Zinc ions negatively regulate proapoptotic signaling in cells expressing oncogenic mutant Ras

Abstract

Mutational activation of the Ras family of proto-oncogenes promotes cell survival and proliferation. Studies using cells cultured in vitro have shown that ectopic expression of constitutively active Ras suppresses apoptosis induced by serum deprivation. However, in some cellular contexts, constitutively active Ras exerts the opposite effects, including apoptosis of serum-starved embryonic fibroblasts. Such observations first came over two decades ago, but the molecular mechanisms by which mutant Ras increases the susceptibility of cells to serum deprivation leading to apoptosis are still not fully understood. To revisit this issue, I investigate the effects of serum depletion and mutant Ras expression on intracellular signaling and transcriptome of cells carrying an inducible allele of constitutively active mutant Hras (Hras^G12V). I identify zinc ions (Zn²⁺) as a serum factor that suppresses proapoptotic signaling in cells expressing Hras^G12V. Mechanistically, Hras^G12V expression along with Zn²⁺ deficiency activates c-Jun N-terminal kinase (JNK) and p38 mitogen-activated protein kinase (MAPK), which are required for caspase-3 activation involved in the induction of cell death.

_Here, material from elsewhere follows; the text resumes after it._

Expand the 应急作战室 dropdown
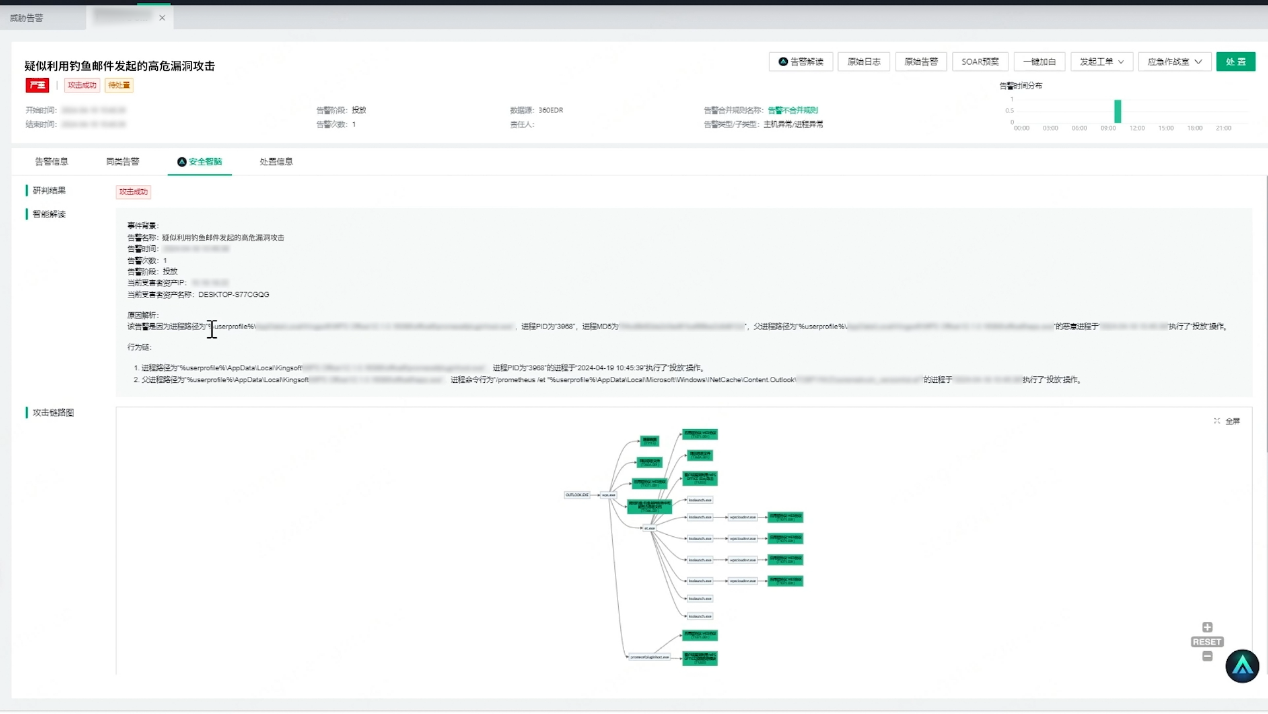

Transcriptome analyses suggest that Hras^G12V induces the unfolded protein response (UPR). Further analyses of intracellular signaling biomolecules related to the UPR indicate that Hras^G12V activates inositol-requiring protein 1 (IRE1), which synergizes with Zn²⁺ deficiency to activate JNK and p38 MAPK signaling. These results provide insights into a role of Zn²⁺ that counteracts proapoptotic signaling activated by mutationally activated Ras.

Keywords: ER stress; MAP kinase; Ras; Transformation; UPR; Zinc deficiency.